Norte de la decisión – penalización de tres puestos
Los comisarios deportivos citaron al francés como posible bloqueante en la zona de la curva 15, cuando el coche de Stroll, en su vuelta cromatizada, se vio obligado a desviar su trayectoria para adelantar a Gasly, quien se mantenía en el retorno a la caja de cambios a baja velocidad.
Tormenta de radio y fallo técnico
Gasly atribuyó su posicionamiento incierto a un corte en su sistema de radio mientras intentaba reacoplarse a su equipo técnico. El representante de Alpine señaló que, según la Federación Internacional de Motociclismo, no se entregó ninguna advertencia al piloto por un fallo con el equipo FOM.
Pese a los argumentos de “circunstancias malcasadas”, la comisión recordó que la ausencia de radio no exime a los conductores de la responsabilidad de impedir a otro vehículo una trayectoria limpia.

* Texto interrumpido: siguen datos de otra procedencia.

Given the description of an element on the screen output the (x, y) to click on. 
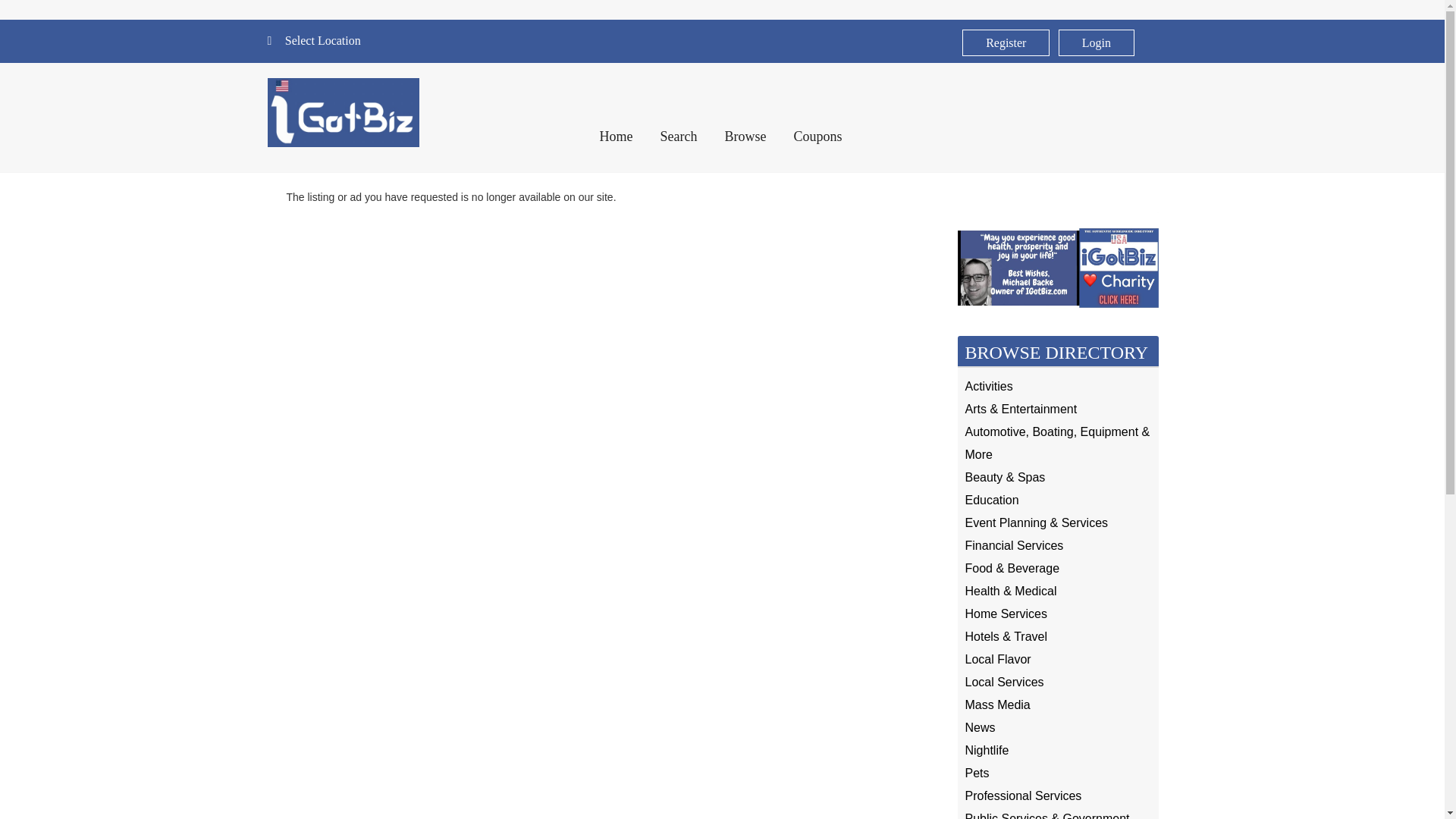
Local Services (1003, 681)
Coupons (817, 136)
Professional Services (1022, 795)
Select Location (323, 40)
Register (1005, 42)
Education (990, 499)
Mass Media (996, 704)
igotbiz (342, 112)
News (978, 727)
Login (1096, 42)
Search (678, 136)
Financial Services (1012, 545)
Local Flavor (996, 658)
Nightlife (986, 749)
Browse (744, 136)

Evidencia y justificación de la sanción
La deliberación concluyó que Gasly —aún a baja velocidad— tenía una visualización en pantalla táctica que indicaba la proximidad de un coche en una vuelta oficial, y, por ello, mantuvo su impulso en la pista, creando la interferencia.
El árbitro “estimó que el francés bloqueó innecesariamente a Stroll y, en consecuencia, impuso la sanción habitual de tres posiciones retrocesión en la parrilla de salida”.
Otras piezas del cuadro de la clasificación
El mismo día, Esteban Ocon también se presentó ante los comisarios por una supuesta infracción bajo la señal amarilla en Q1, pero tras revisar los datos y considerando la situación similar al incidente de George Russell en Austria, el piloto de Haas fue exonerado por no haber freno adecuadamente.

Impulsos y consecuencias inmediatas
La penalización coloca a Gasly en la posición quinceava, obligándolo a competir con menos margen ante un circuito tan exigente. Desde la perspectiva de Alpine, la futura estrategia de clasificación tendrá que compensar este retroceso, mientras que la reconfiguración de la parrilla aumenta el riesgo de tráfico complicado para el francés la próxima hora de carrera.
Con la clase de penalidades normalizada y la presencia de sanción y exención en el mismo fin de hora, la clasificación de Silverstone evidencia la rigurosidad de la FIA cuando se trata de la integridad del tráfico durante la fase de cronometraje.
En suma, la penalización de Gasly revela los limitados márgenes tolerados por la FIA entre la actuación individual y las normas de competencia, dejando en claro que las fallas técnicas no eximen de las responsabilidades de conducción.